• _Exercise requirements_
Your answer must be an exact copy of the entries below, with every picture removed.

····················

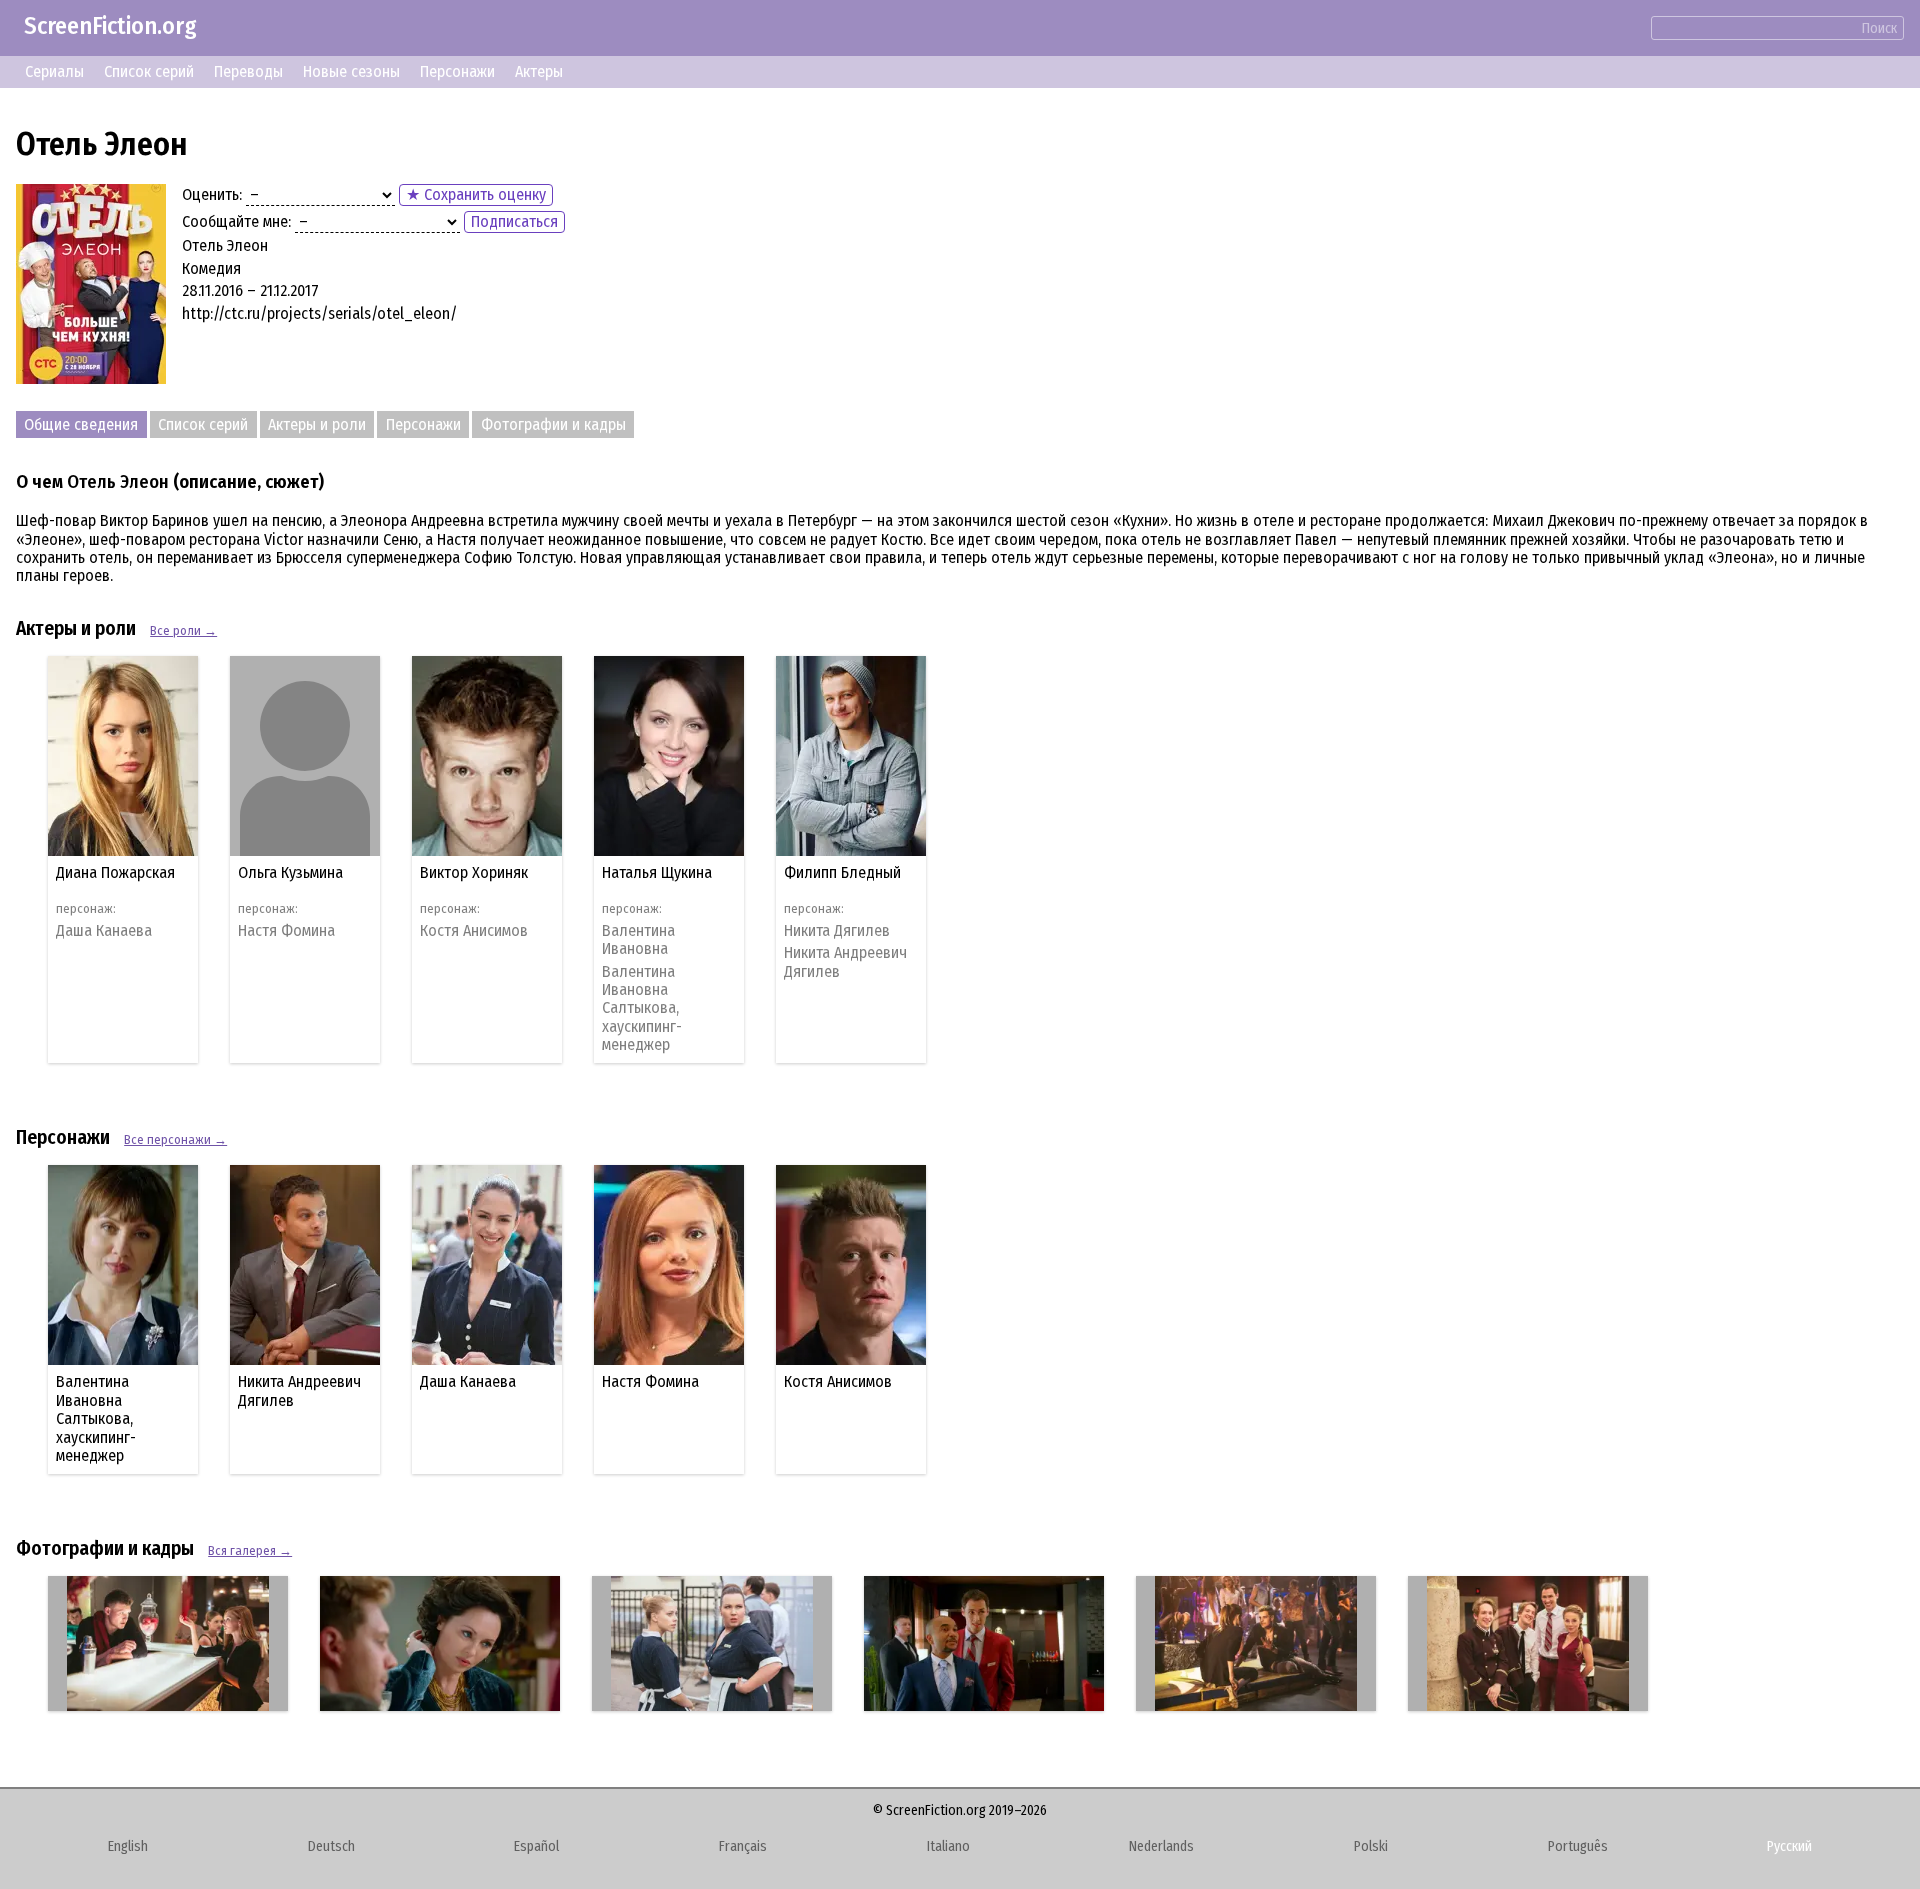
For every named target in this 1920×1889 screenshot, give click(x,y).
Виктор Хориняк (474, 872)
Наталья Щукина (657, 872)
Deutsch (331, 1846)
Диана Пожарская (115, 872)
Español (536, 1846)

····················

• _Your response_
For every named target in this 1920×1889 screenshot, give click(x,y).
Виктор Хориняк (474, 872)
Наталья Щукина (657, 872)
Deutsch (331, 1846)
Диана Пожарская (115, 872)
Español (536, 1846)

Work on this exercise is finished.